The senior officer tapped my bars of chocolate. Expensive even for the world of Thun, a place of quiet luxuries where master chocolatiers were treated like royalty. ‘Foodstuffs aren’t allowed on Hexator without an import license.’
I shrugged. ‘I don’t possess a license. They are intended as gifts for my contacts here. Could I not keep them?’
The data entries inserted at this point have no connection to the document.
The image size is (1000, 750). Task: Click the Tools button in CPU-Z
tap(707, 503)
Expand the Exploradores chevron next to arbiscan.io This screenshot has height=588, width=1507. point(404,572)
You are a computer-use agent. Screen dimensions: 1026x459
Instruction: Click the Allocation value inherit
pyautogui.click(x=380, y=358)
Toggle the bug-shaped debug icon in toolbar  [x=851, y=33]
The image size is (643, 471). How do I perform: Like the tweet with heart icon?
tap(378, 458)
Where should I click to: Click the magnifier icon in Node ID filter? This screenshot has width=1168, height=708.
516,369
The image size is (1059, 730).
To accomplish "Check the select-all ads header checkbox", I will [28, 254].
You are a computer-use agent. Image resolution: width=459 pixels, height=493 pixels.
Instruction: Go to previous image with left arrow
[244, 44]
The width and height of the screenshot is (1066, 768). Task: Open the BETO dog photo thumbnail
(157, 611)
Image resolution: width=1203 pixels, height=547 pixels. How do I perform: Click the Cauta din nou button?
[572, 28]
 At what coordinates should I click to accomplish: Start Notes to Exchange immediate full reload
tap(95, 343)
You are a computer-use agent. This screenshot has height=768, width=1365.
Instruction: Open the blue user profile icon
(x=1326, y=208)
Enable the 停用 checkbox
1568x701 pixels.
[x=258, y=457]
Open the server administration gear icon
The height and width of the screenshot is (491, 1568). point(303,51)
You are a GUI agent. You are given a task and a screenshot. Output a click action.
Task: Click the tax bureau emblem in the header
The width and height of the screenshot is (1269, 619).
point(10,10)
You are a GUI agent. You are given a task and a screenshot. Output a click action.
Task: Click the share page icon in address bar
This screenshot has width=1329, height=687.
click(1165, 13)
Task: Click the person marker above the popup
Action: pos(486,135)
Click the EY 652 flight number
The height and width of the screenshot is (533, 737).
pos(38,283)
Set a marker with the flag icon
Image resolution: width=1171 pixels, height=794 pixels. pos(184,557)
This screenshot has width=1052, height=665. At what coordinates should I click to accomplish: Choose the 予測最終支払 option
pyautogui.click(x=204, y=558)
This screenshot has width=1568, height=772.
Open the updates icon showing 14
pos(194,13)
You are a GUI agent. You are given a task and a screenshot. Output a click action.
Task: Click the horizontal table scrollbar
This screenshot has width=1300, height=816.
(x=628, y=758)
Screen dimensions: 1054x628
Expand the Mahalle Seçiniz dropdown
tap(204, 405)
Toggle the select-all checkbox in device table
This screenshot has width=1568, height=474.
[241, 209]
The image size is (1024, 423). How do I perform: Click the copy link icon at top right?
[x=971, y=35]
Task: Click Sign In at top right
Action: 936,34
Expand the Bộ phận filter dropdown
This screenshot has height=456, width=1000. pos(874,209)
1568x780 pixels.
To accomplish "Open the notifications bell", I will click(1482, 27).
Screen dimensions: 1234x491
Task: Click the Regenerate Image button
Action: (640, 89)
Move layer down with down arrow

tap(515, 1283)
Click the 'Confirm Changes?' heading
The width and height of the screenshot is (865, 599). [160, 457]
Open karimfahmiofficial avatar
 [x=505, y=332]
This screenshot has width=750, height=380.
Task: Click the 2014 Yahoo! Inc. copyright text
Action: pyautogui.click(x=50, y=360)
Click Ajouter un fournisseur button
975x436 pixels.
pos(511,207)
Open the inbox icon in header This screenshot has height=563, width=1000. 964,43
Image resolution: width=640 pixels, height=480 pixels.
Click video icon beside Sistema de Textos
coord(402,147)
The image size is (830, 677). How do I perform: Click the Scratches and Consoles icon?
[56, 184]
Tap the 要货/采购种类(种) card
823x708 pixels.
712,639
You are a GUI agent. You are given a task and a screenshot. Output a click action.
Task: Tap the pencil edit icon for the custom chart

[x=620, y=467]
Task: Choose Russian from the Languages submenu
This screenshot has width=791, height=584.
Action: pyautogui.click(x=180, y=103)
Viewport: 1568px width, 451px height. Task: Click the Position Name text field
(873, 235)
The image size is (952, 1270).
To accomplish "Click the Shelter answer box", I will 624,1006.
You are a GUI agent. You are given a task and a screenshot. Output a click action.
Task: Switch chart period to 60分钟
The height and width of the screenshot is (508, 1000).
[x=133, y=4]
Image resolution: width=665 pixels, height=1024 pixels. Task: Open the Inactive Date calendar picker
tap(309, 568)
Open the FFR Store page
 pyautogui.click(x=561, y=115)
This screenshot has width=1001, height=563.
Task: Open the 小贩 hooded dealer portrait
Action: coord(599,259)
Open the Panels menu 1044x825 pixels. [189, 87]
‘Without a license they are confiscated.’ The soldier scooped the bars off the table, carefully dropping them into a basket behind the table. All government is a form of robbery; shit-holes like Hexator were just less subtle about it.
I managed to look pained, but that was the point of those bars. Better they steal the chocolate than my flute. Refined sugar was unknown on Hexator. A sweet tooth, though, was still almost universal among the human race. On dry worlds I carried whiskey with me. On orthodox worlds, a chip of the filthiest sim-core. On sugarless worlds, chocolate. Bribing without offering hard currency is an effortless form of corruption.
‘Your auction fees have been paid, your credit line recognized by the banking guild.’